Investigating Personalized Driving Behaviors in Dilemma Zones: Analysis and Prediction of Stop-or-Go Decisions
- URL: http://arxiv.org/abs/2405.03873v1
- Date: Mon, 6 May 2024 21:39:25 GMT
- Title: Investigating Personalized Driving Behaviors in Dilemma Zones: Analysis and Prediction of Stop-or-Go Decisions
- Authors: Ziye Qin, Siyan Li, Guoyuan Wu, Matthew J. Barth, Amr Abdelraouf, Rohit Gupta, Kyungtae Han,
- Abstract summary: We develop a Personalized Transformer to predict individual drivers' stop-or-go decisions.
The results show that the Personalized Transformer improves the accuracy of predicting driver decision-making in the dilemma zone by 3.7% to 12.6%.

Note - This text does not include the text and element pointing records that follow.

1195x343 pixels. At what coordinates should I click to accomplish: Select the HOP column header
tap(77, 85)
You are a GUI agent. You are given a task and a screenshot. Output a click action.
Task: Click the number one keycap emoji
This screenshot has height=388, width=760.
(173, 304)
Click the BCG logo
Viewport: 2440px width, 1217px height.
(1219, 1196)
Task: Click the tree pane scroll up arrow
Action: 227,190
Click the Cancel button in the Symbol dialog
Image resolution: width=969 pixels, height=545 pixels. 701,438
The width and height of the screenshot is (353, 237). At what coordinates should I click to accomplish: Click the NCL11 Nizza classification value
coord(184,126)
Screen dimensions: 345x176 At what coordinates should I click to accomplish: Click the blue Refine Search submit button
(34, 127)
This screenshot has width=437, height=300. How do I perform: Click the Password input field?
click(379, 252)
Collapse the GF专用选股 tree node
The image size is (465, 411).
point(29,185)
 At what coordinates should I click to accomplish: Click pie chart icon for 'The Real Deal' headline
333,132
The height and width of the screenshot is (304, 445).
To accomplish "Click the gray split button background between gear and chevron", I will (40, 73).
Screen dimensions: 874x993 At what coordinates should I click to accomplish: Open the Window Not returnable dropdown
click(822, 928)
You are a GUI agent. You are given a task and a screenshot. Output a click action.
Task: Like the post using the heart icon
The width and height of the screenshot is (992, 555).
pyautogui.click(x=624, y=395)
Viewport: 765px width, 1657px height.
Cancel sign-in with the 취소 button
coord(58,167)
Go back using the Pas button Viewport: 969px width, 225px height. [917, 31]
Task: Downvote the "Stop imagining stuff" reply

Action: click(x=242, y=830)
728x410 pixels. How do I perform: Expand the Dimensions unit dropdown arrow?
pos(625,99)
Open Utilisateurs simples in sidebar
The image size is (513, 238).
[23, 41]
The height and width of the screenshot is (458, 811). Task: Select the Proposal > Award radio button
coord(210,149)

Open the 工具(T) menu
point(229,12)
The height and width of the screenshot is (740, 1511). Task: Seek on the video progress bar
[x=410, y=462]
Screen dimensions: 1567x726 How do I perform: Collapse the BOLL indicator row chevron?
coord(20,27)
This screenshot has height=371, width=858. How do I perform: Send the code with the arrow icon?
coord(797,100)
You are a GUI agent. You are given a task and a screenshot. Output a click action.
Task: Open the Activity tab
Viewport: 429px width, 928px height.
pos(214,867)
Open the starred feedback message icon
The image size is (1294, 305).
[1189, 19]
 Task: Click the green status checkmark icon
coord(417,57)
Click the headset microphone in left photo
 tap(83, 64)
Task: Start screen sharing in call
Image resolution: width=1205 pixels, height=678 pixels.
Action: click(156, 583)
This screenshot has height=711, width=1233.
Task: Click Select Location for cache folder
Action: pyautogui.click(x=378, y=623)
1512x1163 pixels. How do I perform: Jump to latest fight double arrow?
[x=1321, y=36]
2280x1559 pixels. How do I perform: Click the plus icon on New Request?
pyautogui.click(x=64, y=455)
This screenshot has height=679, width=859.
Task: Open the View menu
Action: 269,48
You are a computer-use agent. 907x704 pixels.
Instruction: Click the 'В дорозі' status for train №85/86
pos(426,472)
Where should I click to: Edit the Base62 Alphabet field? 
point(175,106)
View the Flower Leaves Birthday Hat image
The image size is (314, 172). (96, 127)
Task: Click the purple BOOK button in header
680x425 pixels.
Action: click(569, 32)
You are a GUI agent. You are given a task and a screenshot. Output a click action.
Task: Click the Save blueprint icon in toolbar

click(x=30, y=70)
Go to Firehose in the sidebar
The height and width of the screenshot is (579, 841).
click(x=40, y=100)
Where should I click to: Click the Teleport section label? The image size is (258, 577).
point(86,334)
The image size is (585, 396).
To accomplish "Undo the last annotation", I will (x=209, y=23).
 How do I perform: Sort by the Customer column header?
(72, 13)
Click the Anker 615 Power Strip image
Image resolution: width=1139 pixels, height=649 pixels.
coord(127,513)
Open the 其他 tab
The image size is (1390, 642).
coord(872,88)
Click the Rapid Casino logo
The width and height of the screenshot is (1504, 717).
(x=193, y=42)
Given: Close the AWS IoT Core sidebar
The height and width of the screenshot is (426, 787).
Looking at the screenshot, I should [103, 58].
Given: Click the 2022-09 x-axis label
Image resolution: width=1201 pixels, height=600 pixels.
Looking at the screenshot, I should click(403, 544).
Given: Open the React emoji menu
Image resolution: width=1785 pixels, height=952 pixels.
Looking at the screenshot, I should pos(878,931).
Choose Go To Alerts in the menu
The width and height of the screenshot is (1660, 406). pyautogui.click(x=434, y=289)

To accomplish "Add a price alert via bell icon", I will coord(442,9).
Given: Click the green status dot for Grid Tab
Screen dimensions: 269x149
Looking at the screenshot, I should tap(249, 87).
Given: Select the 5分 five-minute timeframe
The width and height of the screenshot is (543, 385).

- Score: 15.786599260846057
- License: http://arxiv.org/licenses/nonexclusive-distrib/1.0/
- Abstract: Dilemma zones at signalized intersections present a commonly occurring but unsolved challenge for both drivers and traffic operators. Onsets of the yellow lights prompt varied responses from different drivers: some may brake abruptly, compromising the ride comfort, while others may accelerate, increasing the risk of red-light violations and potential safety hazards. Such diversity in drivers' stop-or-go decisions may result from not only surrounding traffic conditions, but also personalized driving behaviors. To this end, identifying personalized driving behaviors and integrating them into advanced driver assistance systems (ADAS) to mitigate the dilemma zone problem presents an intriguing scientific question. In this study, we employ a game engine-based (i.e., CARLA-enabled) driving simulator to collect high-resolution vehicle trajectories, incoming traffic signal phase and timing information, and stop-or-go decisions from four subject drivers in various scenarios. This approach allows us to analyze personalized driving behaviors in dilemma zones and develop a Personalized Transformer Encoder to predict individual drivers' stop-or-go decisions. The results show that the Personalized Transformer Encoder improves the accuracy of predicting driver decision-making in the dilemma zone by 3.7% to 12.6% compared to the Generic Transformer Encoder, and by 16.8% to 21.6% over the binary logistic regression model.